In this project, we aim to use replays from real-time strategy games, such as StarCraft, as a new source of data on human strategic behaviour. These games provide highly structured, complex environments where players are intrinsically motivated to perform well. A primary challenge of this work is that replay data contains information on both high-level strategic decisions (e.g., which units players built) and low-level actions (e.g., where players clicked on the screen). Thus, we plan to develop abstractions of these replays, representing player's high-level strategies while discarding low-level actions. These high-level abstractions will allow us to evaluate and create theories of human behaviour on a much larger scale than before.

Student Responsibilities:

• Work closely with two graduate students to develop replay abstraction algorithms (e.g., using clustering methods)
• Implement and run abstraction algorithms on large replay datasets
• Fit existing behavioral game theory models to abstracted datasets
• Attend weekly group meetings to present and discuss progress

Student Qualifications:

The student should be experienced with programming in Python and working with Unix systems.

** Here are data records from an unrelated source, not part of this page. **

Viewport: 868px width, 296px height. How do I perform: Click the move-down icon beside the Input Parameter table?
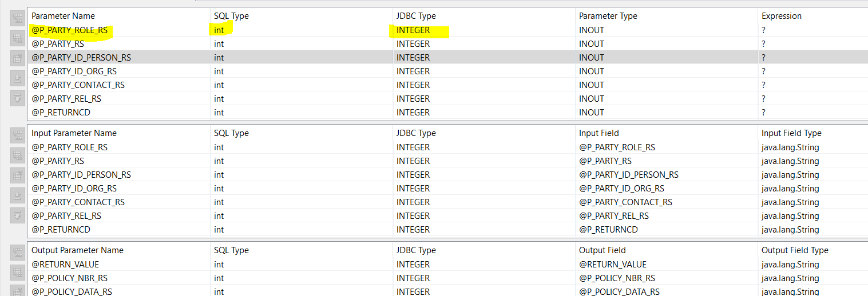[x=17, y=215]
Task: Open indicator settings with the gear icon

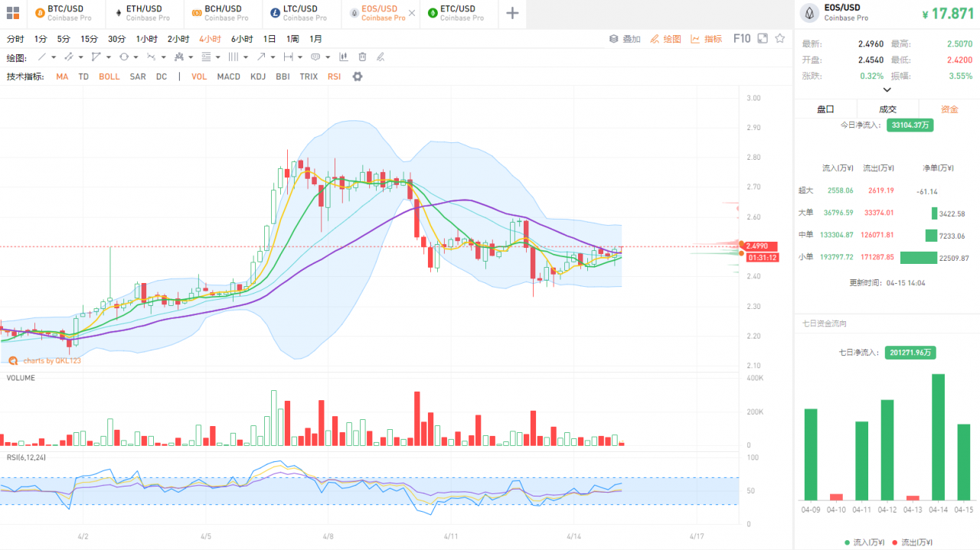Action: coord(357,76)
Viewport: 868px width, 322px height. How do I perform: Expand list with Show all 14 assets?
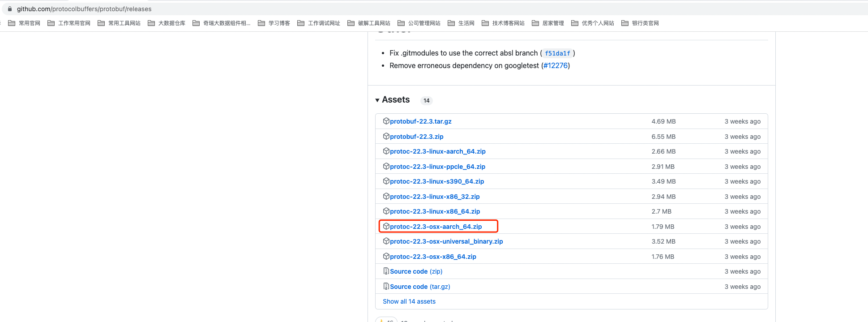(x=409, y=301)
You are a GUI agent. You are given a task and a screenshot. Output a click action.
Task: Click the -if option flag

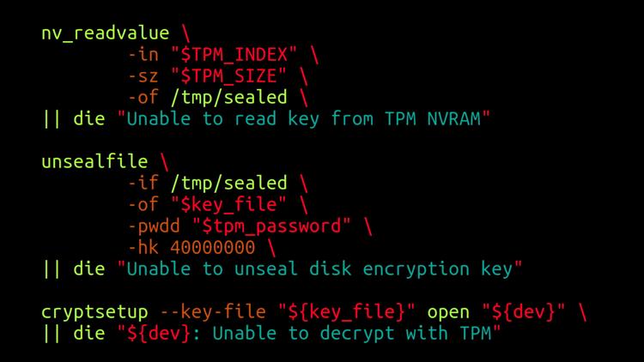pyautogui.click(x=143, y=183)
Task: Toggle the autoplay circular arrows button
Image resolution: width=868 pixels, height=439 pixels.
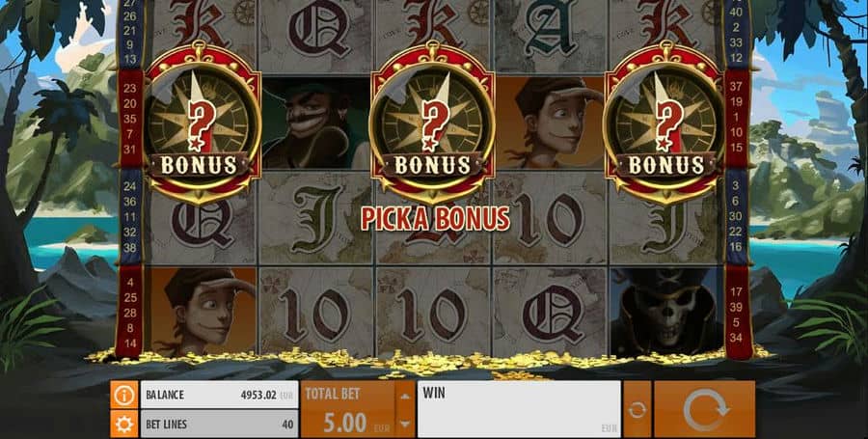Action: coord(637,409)
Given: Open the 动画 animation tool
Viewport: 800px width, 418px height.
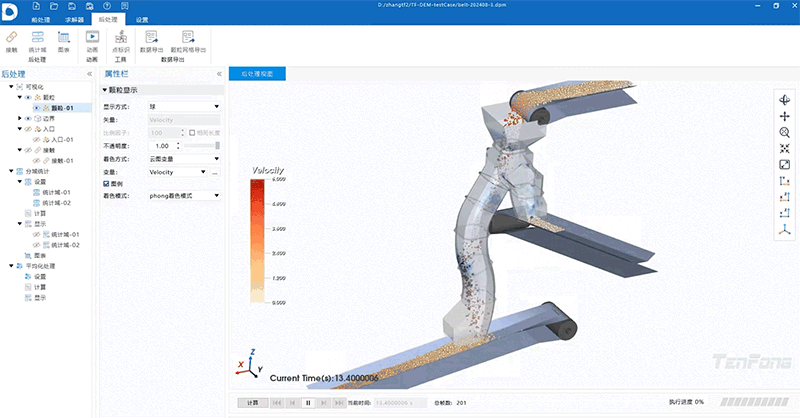Looking at the screenshot, I should 92,39.

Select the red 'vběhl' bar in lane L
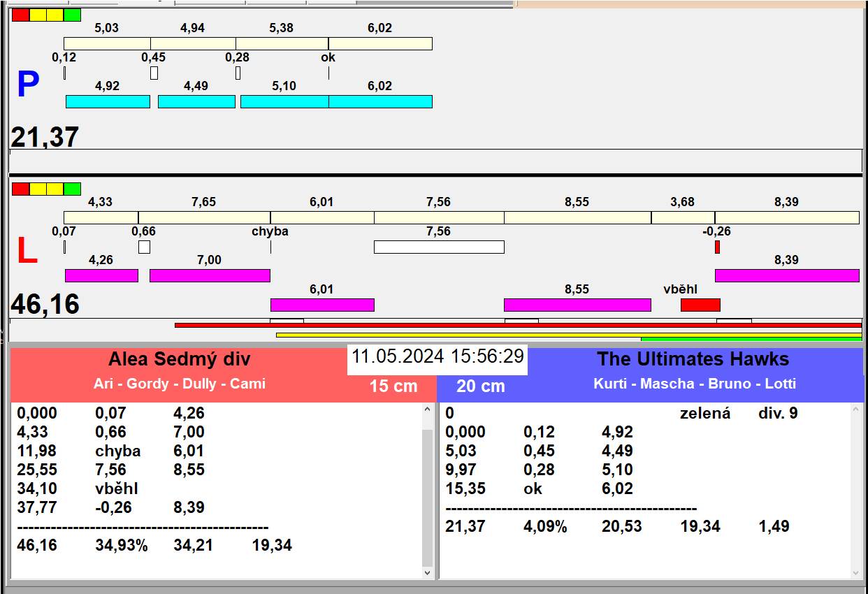tap(700, 305)
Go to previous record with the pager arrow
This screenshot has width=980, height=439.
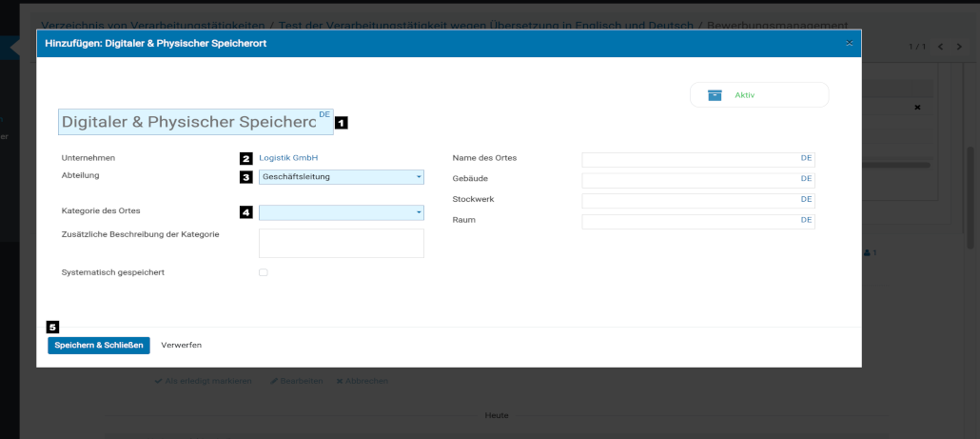[940, 46]
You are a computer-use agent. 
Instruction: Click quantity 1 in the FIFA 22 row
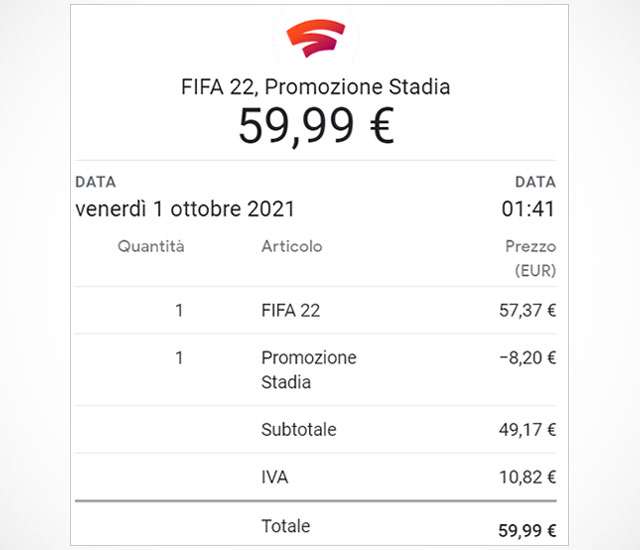tap(179, 310)
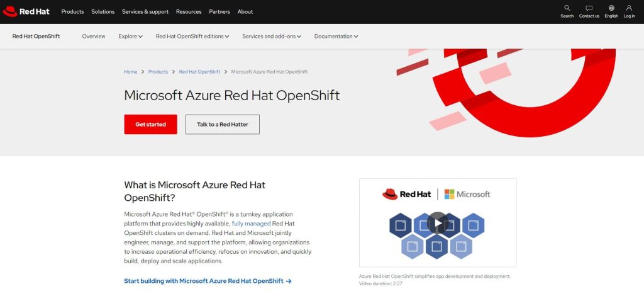Click the Red Hat logo
The height and width of the screenshot is (308, 644).
coord(26,11)
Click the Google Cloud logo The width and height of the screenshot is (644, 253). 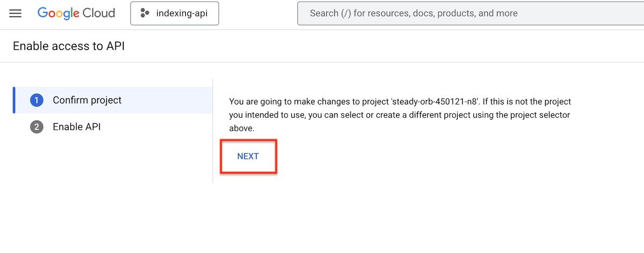point(76,13)
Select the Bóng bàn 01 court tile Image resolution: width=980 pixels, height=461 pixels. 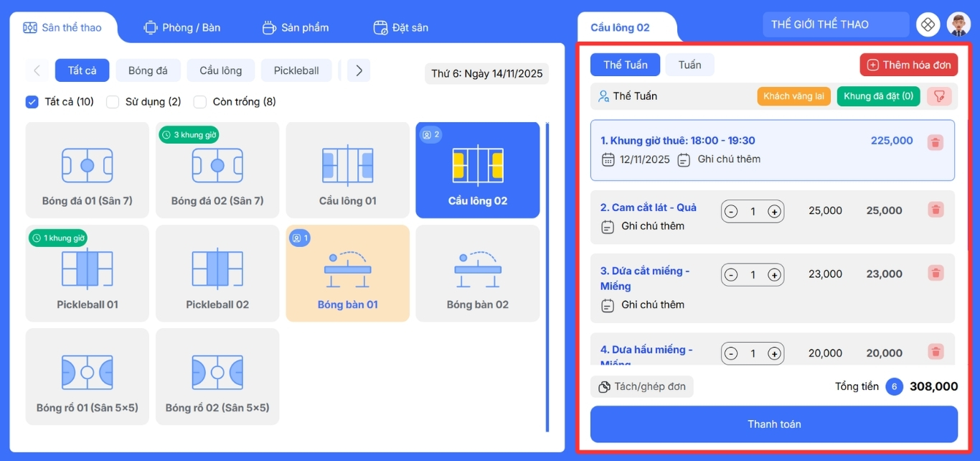[x=347, y=273]
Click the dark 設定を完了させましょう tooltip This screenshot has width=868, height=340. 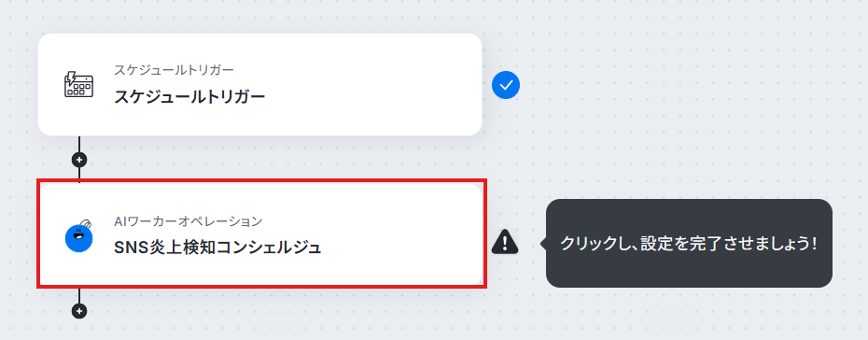pos(689,243)
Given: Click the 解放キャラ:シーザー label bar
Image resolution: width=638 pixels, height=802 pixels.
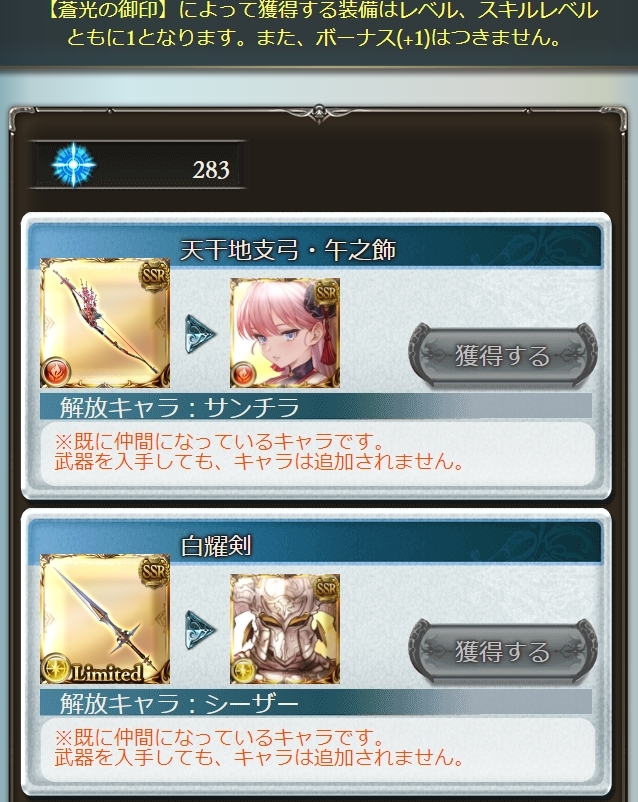Looking at the screenshot, I should point(316,703).
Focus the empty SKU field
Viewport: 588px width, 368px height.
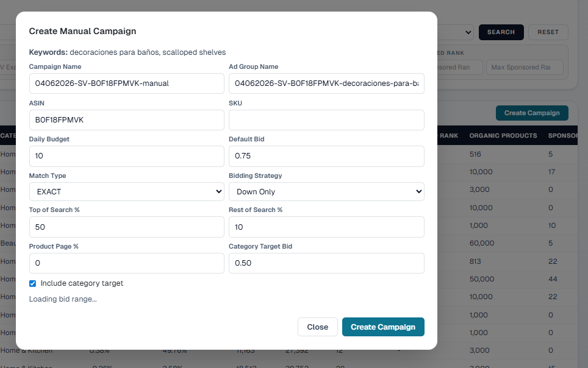point(326,120)

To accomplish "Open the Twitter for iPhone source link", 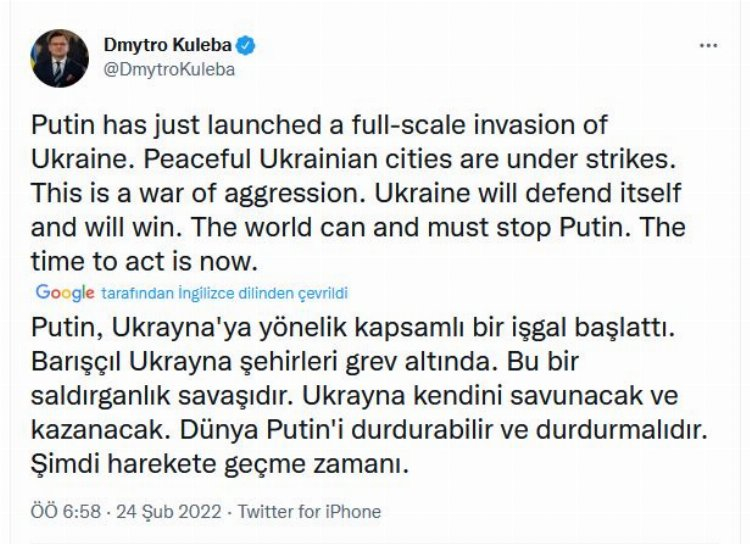I will pyautogui.click(x=309, y=511).
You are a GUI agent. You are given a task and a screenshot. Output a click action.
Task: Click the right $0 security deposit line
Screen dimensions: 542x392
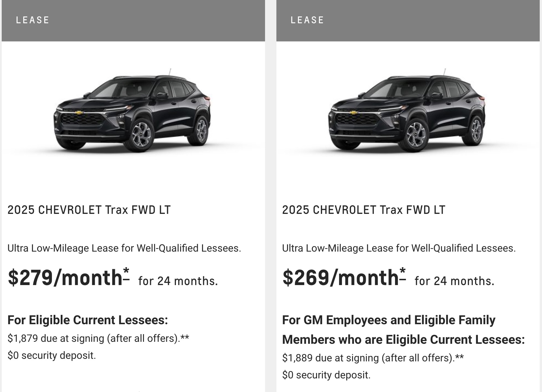coord(326,375)
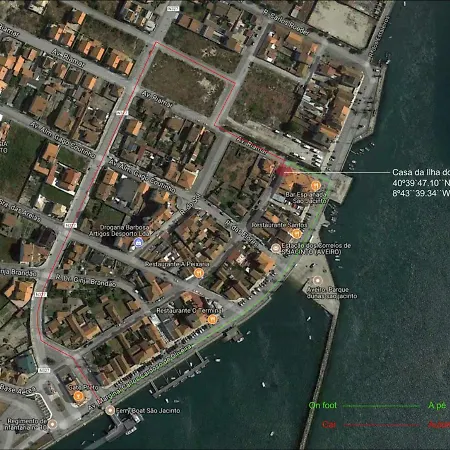The width and height of the screenshot is (450, 450).
Task: Click the red Casa da Ilha location marker
Action: click(x=282, y=171)
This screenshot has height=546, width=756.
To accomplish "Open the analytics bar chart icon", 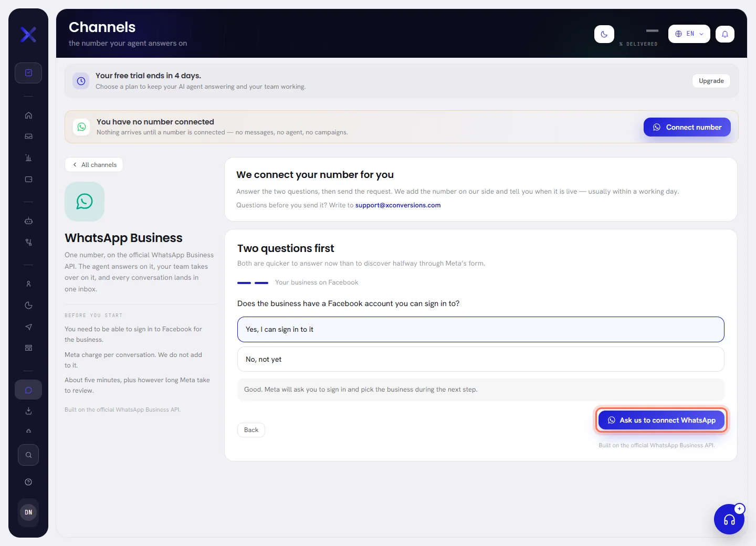I will (x=28, y=158).
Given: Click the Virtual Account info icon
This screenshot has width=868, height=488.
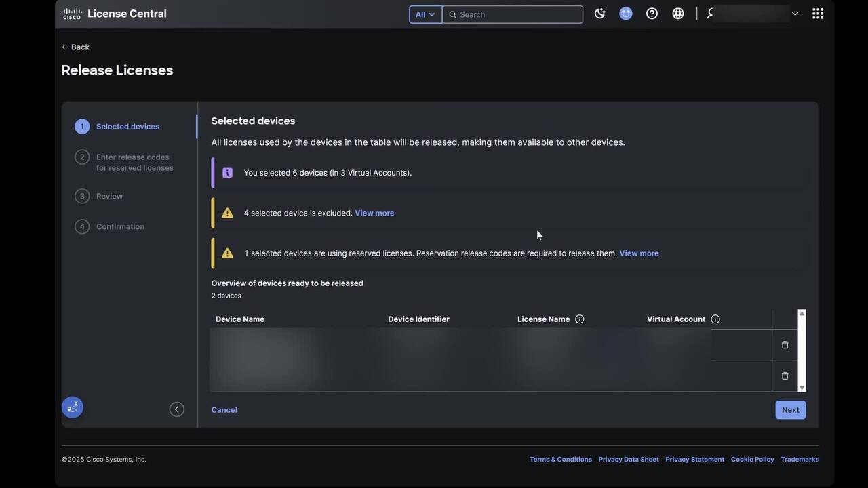Looking at the screenshot, I should [715, 319].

Experience or interest in machine learning and statistics (especially with PyTorch), game theory, and real-time strategy games is a plus.

Work Setting: 

• On-site (UBC Vancouver Campus)

Laks V.S. Lakshmanan

Project: Dynamic MoE-Driven Ensemble of LLMs: Cost-Efficient Query Routing and Speculative Decoding for Scalable Inference

In this project, the student will develop a dynamic, cost-efficient ensemble framework for large language models (LLMs) using a Mixture of Experts (MoE) approach to optimize inference costs while maintaining high performance. Unlike prior work that statically pre-selects LLM subsets, the framework should feature a neural router that dynamically assigns queries to the most suitable LLMs based on their complexity. 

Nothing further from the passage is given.